Aim of the task ▸
Give the number of lines in the material below that include "Switch", and write nothing else.

Task inputs ▸
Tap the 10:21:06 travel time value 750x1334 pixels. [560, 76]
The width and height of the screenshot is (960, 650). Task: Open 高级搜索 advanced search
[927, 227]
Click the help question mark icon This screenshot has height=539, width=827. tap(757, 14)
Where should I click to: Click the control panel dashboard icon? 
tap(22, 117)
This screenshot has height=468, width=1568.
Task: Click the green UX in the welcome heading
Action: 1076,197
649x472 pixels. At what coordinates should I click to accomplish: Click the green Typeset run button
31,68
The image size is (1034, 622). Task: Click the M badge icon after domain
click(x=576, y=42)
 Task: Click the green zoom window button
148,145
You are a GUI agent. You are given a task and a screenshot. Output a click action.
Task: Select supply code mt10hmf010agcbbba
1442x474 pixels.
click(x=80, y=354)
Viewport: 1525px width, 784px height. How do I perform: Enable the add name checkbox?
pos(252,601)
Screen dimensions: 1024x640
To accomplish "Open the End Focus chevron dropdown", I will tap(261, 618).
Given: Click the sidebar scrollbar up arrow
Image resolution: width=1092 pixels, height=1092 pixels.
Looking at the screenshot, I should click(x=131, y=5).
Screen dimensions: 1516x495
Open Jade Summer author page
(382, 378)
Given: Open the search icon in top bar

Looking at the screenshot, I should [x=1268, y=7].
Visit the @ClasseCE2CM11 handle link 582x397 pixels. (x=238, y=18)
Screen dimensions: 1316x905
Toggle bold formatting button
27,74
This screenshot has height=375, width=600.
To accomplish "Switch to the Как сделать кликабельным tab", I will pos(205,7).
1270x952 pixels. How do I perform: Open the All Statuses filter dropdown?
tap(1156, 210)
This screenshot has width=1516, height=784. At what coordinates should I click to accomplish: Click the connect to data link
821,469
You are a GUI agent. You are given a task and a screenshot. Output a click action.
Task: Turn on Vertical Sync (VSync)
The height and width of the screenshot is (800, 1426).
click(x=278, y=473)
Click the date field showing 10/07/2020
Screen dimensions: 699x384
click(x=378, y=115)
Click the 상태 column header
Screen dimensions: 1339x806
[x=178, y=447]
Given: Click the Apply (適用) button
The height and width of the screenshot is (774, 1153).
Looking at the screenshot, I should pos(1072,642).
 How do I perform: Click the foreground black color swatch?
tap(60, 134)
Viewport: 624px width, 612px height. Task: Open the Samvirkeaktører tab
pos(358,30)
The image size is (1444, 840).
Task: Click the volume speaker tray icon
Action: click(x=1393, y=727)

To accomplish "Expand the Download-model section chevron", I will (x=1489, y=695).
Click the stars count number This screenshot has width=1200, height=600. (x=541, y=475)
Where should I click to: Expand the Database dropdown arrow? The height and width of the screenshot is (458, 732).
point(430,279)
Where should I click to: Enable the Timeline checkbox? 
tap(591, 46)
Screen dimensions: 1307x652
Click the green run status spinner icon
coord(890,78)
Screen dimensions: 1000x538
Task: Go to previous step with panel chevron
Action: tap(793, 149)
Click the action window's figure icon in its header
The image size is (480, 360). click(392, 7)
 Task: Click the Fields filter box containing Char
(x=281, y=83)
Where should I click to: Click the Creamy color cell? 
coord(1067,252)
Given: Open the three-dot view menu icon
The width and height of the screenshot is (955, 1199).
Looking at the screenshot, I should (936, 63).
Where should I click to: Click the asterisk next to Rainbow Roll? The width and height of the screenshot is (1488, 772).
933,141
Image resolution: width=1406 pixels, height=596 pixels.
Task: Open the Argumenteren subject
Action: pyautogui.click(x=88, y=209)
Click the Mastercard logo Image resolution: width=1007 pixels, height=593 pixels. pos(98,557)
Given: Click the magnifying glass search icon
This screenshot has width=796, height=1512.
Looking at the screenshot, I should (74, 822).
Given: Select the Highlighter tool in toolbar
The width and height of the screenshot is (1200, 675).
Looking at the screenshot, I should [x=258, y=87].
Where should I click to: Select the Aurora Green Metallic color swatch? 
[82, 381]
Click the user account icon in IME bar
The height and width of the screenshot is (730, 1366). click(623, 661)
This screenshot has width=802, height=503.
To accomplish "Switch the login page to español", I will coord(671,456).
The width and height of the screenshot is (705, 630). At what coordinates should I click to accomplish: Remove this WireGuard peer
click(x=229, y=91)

Your solution ▸
2